» Source text
= Beginning of Section =

Book Summary: This nonfiction book, which is designed to be like an informative picture book, focuses on a different body part of animals on each double page (eyes, nose, tail etc.) and asks what an animal would do with eyes like this/a nose like this/tails like this and so on. The body part is zoomed in on, so it is isn’t clear exactly which animal it belongs to. On the following double page, readers see the whole animal and read about how the animal uses that body part to survive. The end of the book has a description of each animal that appears in the book with more detail about them.
APA Reference of Book: Jenkins, S., & Page, R. (2003). What do you do with a tail like this?. Boston, Massachusetts: Houghton Mifflin.
Impressions: I have long been a fan of this book and have used it to annually to teach my students about animal adaptations. The paper-collage style illustrations are imaginative, yet accurate physical representations of the animals’ body parts. Of course, most children love discussing animals, so the authors found the perfect way to engage young readers by making them guess what animal the body part belongs to. Students are surprised and tickled to find out that animals’ bodies do amazing things, like the lizard that shoots blood out of its eyes. The text is the perfect blend of informative and entertaining, and it does not rely on heavy text to teach the material. This book is the beginning of my 4th grade unit on adaptations and every single year, every single student is totally hooked by it.
Professional Review: Arnold, T. (2003). What do you do with a tail like this? The Booklist, 99(12), 1068.

= End of Section =

» Dataset excerpts
= Beginning of Section =

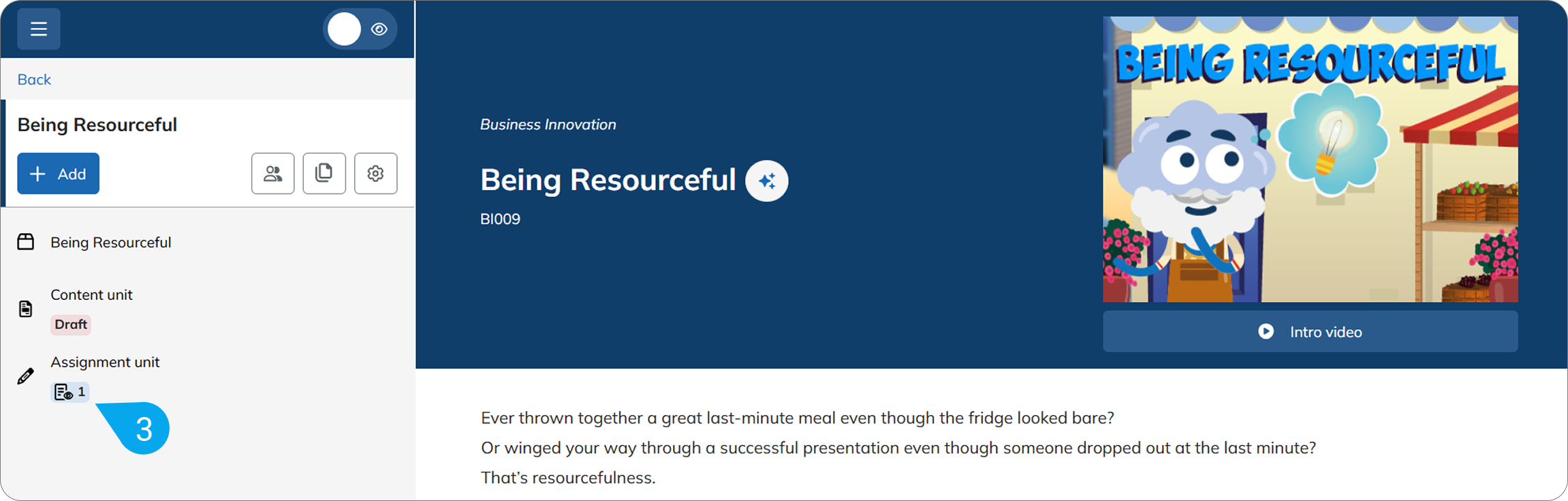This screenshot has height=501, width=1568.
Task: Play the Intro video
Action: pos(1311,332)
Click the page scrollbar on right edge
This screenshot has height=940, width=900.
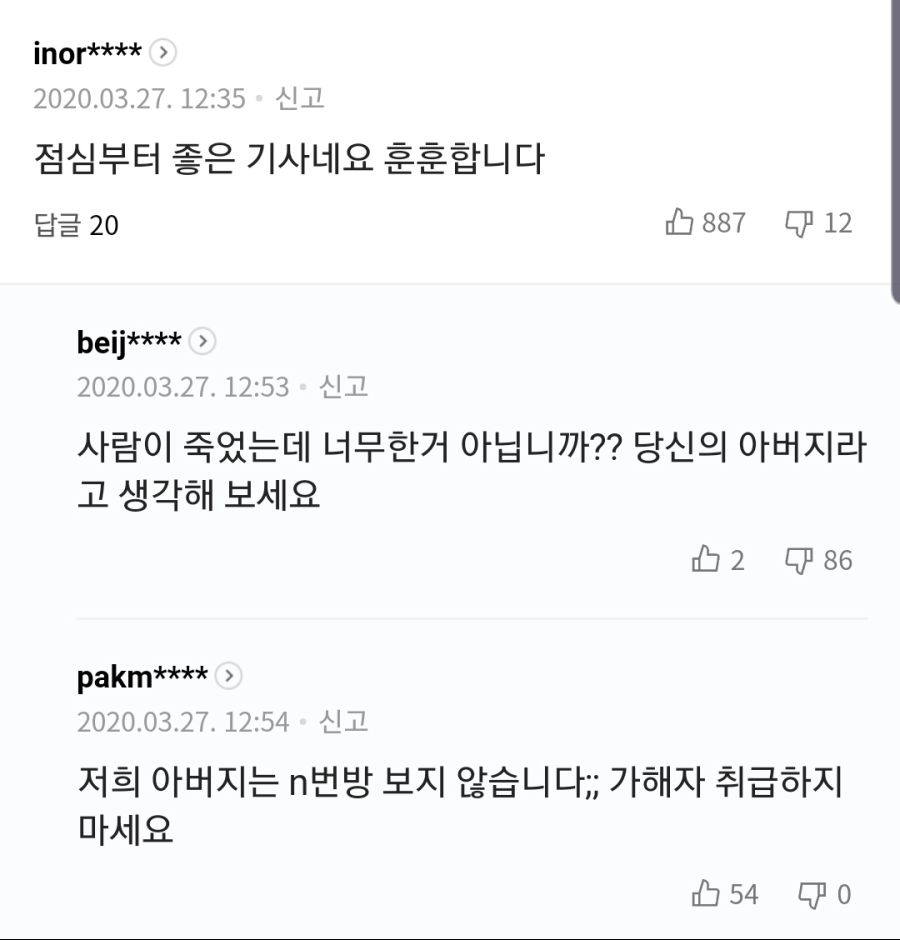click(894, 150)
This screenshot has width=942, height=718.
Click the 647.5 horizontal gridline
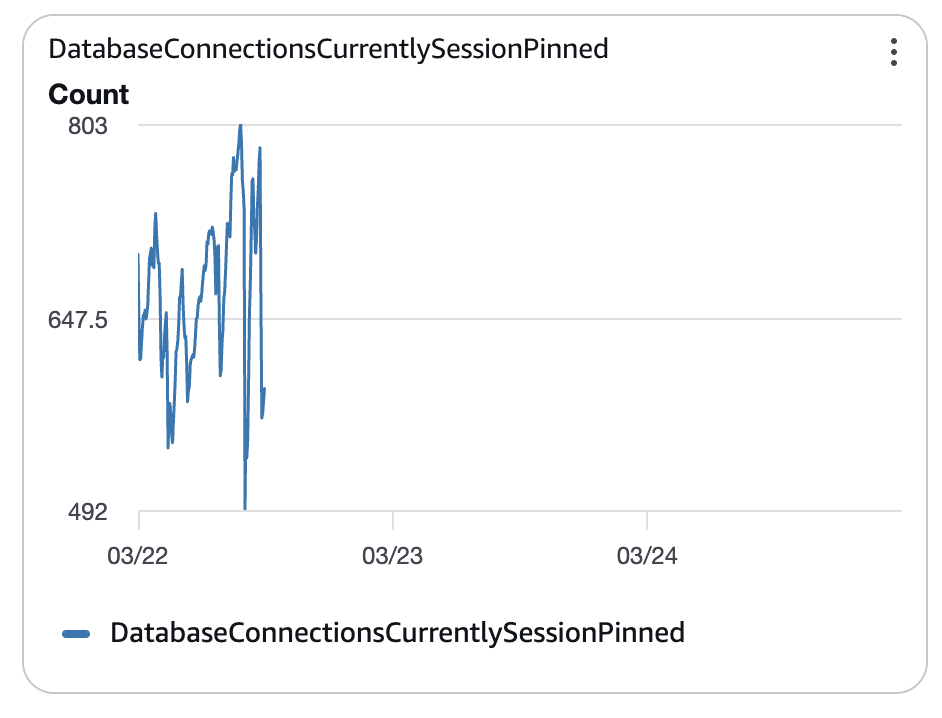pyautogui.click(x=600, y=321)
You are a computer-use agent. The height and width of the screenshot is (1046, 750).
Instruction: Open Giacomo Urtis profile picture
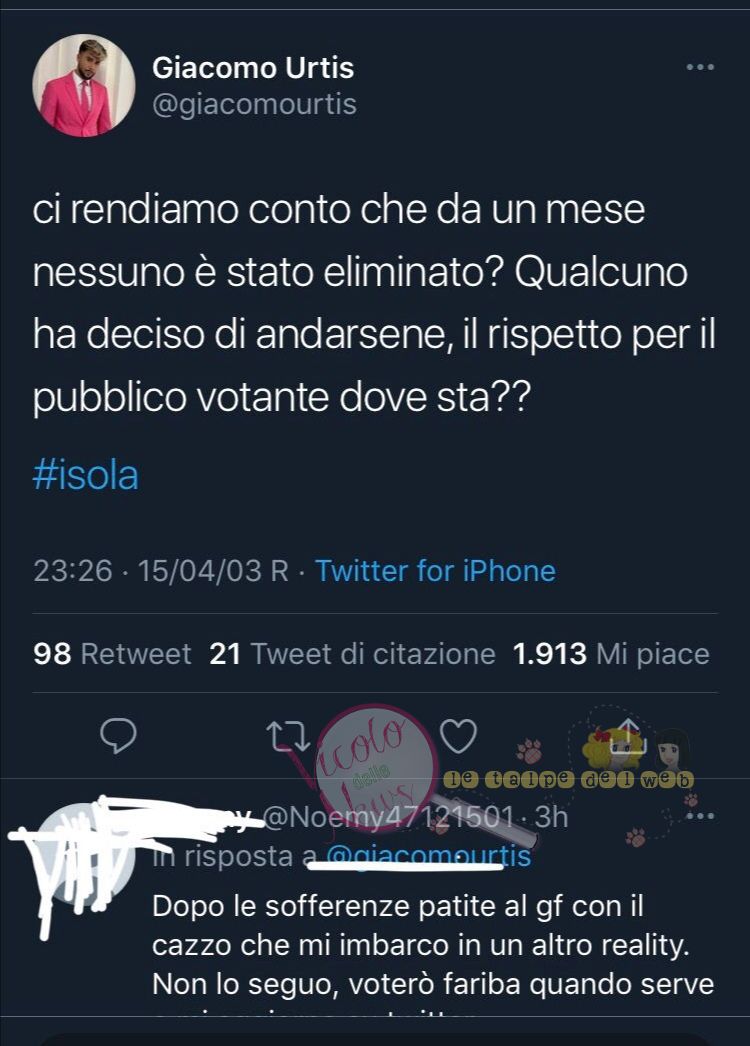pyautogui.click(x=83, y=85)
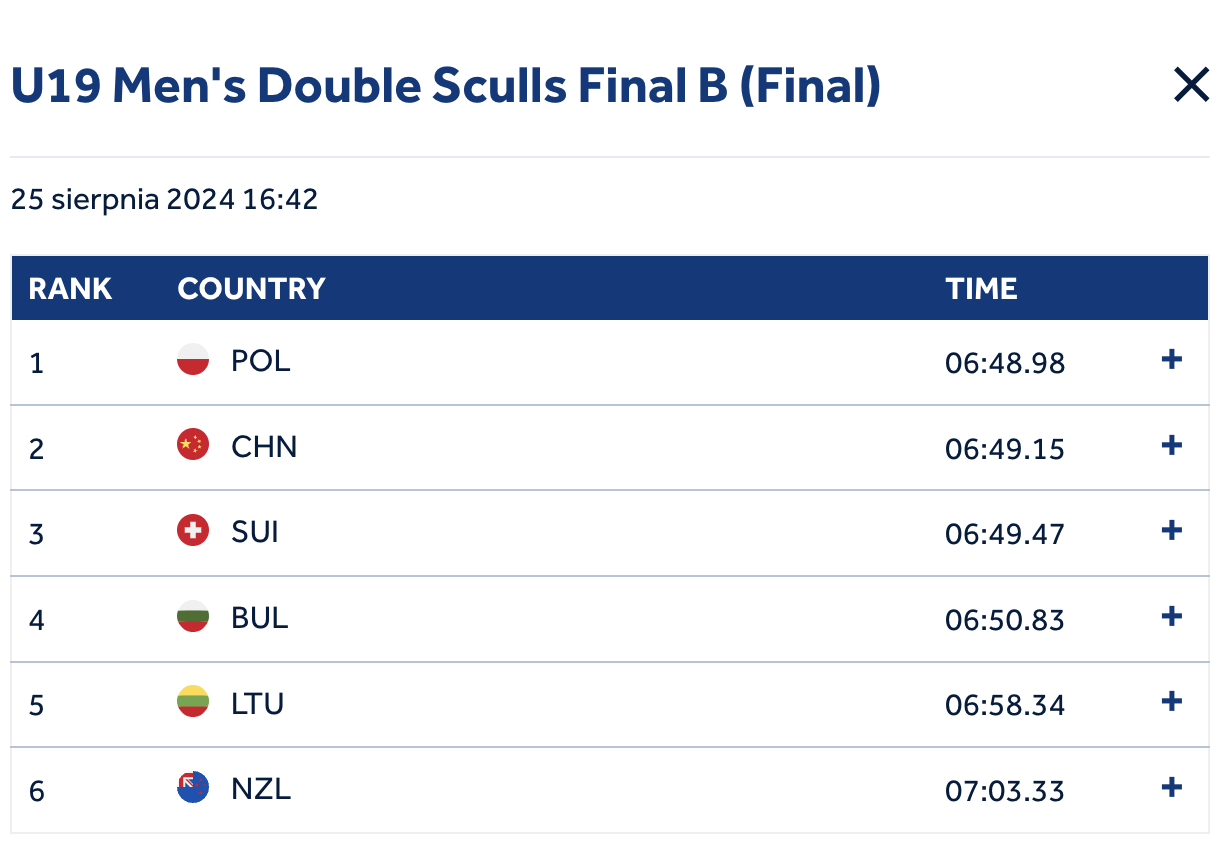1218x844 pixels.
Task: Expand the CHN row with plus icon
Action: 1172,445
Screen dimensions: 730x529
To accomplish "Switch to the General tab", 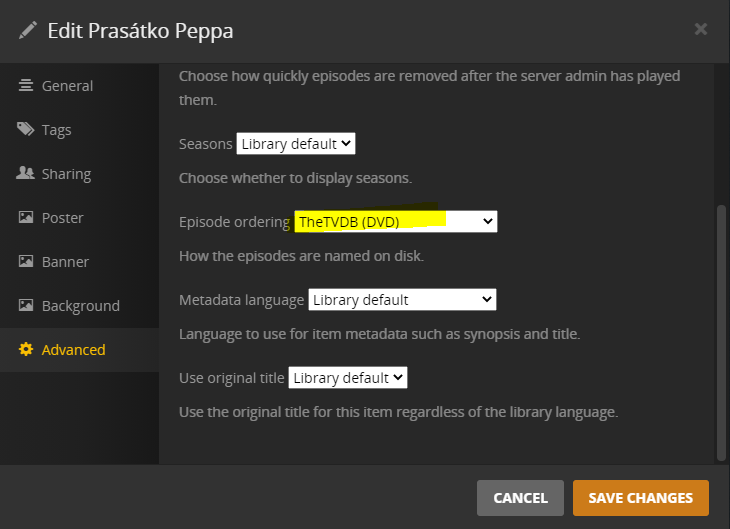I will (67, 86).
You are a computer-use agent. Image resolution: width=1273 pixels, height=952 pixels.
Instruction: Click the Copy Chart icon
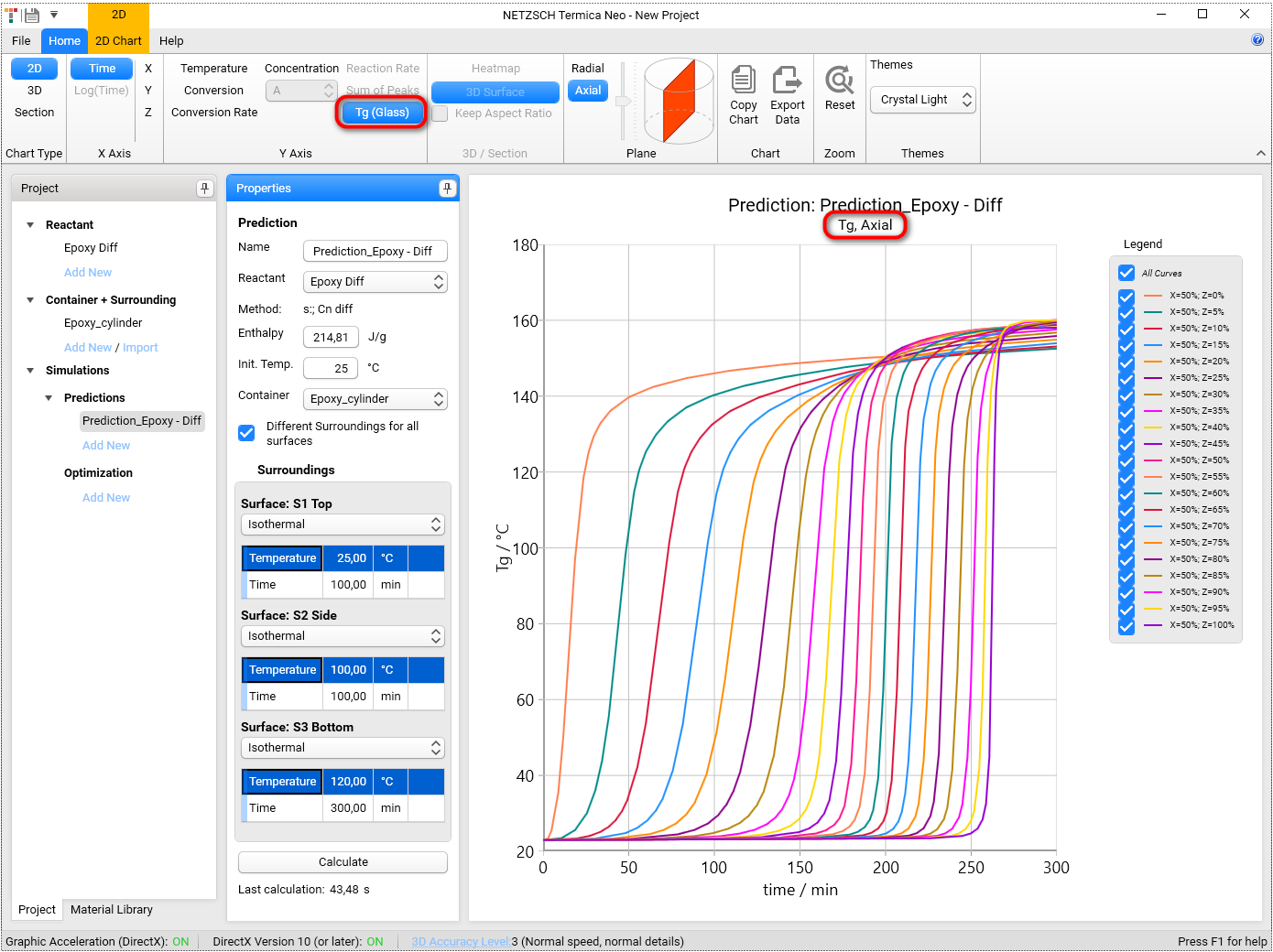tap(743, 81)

= End of Section =

» Explore the material
(1) According to the book review of *What Do You Do with a Tail Like This?*, what style are the illustrations?
(2) Extend the book review of *What Do You Do with a Tail Like This?* by writing the section that comes after its last line.

» Answers by item
(1) Paper-collage.

(2)
Here’s another exceptional cut-paper science book from Jenkins, this time put together with a partner, and like previous books, it’s a stunner. An opening page, clearly explaining how to use the book, is followed by a double-page spread picturing the mouths of several different animals, accompanied by the question, “What do you do with a mouth like this?” The next spread shows each animal in full, explaining in a few simple words how the part functions. Tail, ears, nose, and eyes are covered in the same manner. A picture glossary at the back shows each animal again, postage-stamp size, with an informative note elaborating on the creature’s special adaptation. The notes also neatly answer questions that might arise during a reading (Why do horned lizards squirt blood out their eyes?) and add to the interactive aspect of the book. A variety of animals is represented–some (elephant, hippo, chimp) will be comfortably familiar; others (four-eyed fish, blue-footed booby) are of interest because of their strangeness. Jenkins’ handsome paper-cut collages are both lovely and anatomically informative, and their white background helps emphasize the particular feature, be it the bush baby’s lustrous, liquid-brown eyes or the skunk’s fuzzy tail. This is a striking, thoughtfully created book with intriguing facts made more memorable through dynamic art.
Library Uses: Outside the gen ed science classroom and in the library this would be a wonderful book to read at the start of a STEM Makerspace activity on robotics. The librarian could lead a book discussion about the material and how each animal’s body is perfectly adapted to help it survive in its environment. Then, students could plan building a robot thinking about what its job is, what environment it needs to be successful in, and what adaptations to its design it will need to do its job most effectively.